* _WORK REQUIRED_:
Answer these questions from the text on NIM image_data resources:
(a) Starting with which xCAT version is NIM image_data supported?
(b) What physical partition size does the sample image_data file set?
(c) What default size is given for /opt?

::: TEXT EXTRACT

Note: The mknimimage command will take care of the NIM master installation and configuration automatically, however, you can also do this using the standard AIX support. See the AIX documentation for details on using the nim_master_setup command or the SMIT "eznim" interface.

Create an image_data resource (optional)

Starting with xCAT 2.5 support has been added for NIM image_data resources. A NIM image_data resource is a file that contains stanzas of information that is used when creating file systems on the node. To use this support you must create the file , define it as a NIM resource, and add it to the xCAT osimage definition. To help simplify this process xCAT ships a sample image_data file called /opt/xcat/share/xcat/image_data/xCATsnData. This file assumes you will have at least 70G of disk space available. It also sets the physical partition size to 128M.

This sample image_data file is intended to be used when installing xCAT service nodes but it may also be used for basic standalone compute nodes. If you need to change any of these be aware that you must change two stanzas for each file system. One is the fs_data and the other is the corresponding lv_data. These are the default values.

    /var -> 5G
    /opt -> 10G
    / -> 30G
    /usr -> 4G
    /tmp -> 3G
    /home -> 0.12G
    /admin -> 0.12 G
    /livedump -> 0.25G

Copy it to /install/nim/image_data/myimage_data and modify it. Then define this resource using nim.

::::::
::: GIVEN DATA

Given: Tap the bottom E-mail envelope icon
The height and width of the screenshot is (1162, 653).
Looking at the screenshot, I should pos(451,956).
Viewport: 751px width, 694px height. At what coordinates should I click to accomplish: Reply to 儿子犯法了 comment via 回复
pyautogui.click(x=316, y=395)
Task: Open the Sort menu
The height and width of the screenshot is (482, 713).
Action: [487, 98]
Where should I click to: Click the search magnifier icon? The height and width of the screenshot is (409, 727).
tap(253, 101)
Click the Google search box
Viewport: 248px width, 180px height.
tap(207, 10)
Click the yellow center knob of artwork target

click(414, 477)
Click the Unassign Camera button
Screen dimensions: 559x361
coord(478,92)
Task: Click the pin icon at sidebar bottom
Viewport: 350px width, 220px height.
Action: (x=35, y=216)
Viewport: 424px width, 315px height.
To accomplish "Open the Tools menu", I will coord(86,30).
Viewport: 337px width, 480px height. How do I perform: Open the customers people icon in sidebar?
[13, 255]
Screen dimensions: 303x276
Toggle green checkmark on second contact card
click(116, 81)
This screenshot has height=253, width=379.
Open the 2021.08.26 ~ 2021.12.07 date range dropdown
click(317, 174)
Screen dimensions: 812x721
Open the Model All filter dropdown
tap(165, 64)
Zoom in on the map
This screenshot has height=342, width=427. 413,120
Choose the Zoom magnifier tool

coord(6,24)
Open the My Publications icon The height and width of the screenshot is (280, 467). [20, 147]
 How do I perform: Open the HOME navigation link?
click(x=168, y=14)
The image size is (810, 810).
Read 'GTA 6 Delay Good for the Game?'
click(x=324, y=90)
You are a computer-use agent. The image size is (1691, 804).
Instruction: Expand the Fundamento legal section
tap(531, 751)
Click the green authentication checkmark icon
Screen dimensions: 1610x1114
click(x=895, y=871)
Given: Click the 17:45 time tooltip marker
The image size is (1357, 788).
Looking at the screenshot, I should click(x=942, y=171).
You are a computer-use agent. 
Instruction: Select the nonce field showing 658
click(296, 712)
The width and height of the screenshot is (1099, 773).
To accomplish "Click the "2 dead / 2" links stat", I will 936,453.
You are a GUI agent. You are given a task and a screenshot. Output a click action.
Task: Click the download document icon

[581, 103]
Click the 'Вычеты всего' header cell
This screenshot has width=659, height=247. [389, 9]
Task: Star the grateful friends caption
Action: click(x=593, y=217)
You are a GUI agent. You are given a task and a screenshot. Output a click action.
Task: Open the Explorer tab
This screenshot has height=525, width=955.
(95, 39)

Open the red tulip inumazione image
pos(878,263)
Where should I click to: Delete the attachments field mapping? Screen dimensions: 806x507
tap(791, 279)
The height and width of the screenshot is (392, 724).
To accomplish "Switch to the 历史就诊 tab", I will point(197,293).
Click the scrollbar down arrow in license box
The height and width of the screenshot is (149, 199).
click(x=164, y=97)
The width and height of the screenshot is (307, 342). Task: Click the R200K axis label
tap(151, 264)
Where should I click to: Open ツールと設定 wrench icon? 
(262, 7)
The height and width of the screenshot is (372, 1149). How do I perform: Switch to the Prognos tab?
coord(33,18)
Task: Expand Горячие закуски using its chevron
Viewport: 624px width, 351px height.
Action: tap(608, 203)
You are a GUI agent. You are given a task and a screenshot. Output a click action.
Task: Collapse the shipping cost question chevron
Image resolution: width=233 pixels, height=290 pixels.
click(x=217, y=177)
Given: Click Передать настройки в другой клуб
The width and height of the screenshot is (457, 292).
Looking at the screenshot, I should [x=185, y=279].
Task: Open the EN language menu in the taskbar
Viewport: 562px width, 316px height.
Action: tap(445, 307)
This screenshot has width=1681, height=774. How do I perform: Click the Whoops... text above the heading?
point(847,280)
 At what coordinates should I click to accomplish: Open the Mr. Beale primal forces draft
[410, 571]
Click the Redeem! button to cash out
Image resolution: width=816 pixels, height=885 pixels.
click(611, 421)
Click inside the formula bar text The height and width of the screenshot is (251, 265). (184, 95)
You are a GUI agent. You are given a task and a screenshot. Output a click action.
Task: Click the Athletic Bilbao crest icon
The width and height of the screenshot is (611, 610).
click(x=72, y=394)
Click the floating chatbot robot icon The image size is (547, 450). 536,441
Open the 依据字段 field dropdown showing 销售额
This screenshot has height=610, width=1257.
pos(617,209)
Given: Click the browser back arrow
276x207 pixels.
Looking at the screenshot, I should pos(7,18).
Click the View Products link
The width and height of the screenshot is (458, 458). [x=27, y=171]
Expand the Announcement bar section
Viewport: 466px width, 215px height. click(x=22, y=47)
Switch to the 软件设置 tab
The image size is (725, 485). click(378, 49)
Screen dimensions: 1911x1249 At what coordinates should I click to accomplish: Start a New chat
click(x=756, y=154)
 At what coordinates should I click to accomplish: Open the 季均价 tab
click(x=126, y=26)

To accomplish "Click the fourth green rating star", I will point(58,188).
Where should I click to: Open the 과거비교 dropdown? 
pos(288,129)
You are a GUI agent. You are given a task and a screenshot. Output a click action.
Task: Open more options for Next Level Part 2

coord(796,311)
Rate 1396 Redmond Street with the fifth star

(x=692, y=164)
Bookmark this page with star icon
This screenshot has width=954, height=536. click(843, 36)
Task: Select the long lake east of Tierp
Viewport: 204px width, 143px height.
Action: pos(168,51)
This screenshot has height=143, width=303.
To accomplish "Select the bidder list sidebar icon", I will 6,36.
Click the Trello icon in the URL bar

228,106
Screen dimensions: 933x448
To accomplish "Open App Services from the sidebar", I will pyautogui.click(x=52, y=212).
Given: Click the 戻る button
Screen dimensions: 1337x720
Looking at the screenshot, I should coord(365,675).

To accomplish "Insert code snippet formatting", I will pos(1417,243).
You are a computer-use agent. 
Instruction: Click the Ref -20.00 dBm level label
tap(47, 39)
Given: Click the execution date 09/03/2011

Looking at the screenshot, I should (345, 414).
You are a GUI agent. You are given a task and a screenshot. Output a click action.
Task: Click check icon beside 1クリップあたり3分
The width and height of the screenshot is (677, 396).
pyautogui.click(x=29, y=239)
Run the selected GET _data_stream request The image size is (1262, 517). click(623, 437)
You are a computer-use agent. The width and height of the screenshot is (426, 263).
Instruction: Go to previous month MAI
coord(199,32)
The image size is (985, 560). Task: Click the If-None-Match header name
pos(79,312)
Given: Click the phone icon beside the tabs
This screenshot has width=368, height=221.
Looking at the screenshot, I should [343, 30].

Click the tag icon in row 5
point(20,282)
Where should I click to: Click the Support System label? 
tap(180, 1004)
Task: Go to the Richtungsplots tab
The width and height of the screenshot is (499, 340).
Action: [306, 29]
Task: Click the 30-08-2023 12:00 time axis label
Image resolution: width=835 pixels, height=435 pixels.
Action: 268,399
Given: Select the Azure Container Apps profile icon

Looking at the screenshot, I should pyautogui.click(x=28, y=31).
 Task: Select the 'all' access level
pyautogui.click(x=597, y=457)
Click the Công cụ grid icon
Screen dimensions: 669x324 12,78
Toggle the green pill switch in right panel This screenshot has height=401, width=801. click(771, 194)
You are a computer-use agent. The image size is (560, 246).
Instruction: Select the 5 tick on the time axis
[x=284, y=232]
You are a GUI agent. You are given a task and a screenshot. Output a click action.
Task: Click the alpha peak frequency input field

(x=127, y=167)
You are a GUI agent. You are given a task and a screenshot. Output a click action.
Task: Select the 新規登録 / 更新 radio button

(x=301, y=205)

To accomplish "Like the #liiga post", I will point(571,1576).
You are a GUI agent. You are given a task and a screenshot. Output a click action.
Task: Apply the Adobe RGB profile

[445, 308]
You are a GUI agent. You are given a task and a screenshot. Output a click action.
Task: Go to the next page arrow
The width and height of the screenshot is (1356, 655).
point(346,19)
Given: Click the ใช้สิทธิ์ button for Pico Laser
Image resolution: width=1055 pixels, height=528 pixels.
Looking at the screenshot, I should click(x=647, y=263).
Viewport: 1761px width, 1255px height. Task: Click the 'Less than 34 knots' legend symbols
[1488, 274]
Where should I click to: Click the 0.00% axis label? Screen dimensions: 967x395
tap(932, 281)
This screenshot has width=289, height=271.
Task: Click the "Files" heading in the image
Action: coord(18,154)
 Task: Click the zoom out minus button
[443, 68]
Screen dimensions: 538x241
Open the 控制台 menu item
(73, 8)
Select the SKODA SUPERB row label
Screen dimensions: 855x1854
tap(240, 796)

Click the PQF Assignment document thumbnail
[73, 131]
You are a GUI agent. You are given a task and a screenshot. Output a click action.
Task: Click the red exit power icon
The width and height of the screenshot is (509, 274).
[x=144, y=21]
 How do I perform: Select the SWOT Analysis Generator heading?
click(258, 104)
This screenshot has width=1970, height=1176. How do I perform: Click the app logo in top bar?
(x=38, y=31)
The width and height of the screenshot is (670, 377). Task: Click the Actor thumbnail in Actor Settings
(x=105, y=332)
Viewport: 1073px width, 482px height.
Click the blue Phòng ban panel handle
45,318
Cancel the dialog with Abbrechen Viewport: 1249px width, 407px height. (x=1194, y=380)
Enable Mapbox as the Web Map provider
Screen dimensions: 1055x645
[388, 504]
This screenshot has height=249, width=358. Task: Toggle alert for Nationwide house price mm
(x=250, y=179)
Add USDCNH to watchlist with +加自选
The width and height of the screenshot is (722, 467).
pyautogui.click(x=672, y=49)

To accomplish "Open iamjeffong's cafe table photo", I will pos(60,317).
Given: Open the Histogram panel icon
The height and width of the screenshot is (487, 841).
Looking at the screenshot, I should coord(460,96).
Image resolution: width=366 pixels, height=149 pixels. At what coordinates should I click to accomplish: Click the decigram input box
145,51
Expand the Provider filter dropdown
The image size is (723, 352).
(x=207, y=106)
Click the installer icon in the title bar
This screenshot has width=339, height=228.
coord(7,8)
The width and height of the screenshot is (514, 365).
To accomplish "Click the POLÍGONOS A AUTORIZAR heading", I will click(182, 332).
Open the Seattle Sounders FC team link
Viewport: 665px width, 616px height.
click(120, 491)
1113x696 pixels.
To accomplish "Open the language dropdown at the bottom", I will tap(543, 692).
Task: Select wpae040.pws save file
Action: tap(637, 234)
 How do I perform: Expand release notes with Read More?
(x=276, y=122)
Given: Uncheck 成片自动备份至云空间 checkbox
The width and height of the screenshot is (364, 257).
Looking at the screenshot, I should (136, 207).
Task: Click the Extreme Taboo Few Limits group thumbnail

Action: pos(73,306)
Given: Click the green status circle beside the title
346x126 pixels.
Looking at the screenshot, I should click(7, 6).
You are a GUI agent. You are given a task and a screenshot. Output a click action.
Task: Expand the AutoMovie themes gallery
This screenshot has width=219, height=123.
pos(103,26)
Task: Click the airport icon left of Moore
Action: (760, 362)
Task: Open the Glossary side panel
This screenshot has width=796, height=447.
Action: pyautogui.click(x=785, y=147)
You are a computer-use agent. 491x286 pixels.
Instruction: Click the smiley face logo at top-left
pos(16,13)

::::::

* _EXPECTED ANSWER_:
(a) xCAT 2.5
(b) 128M
(c) 10G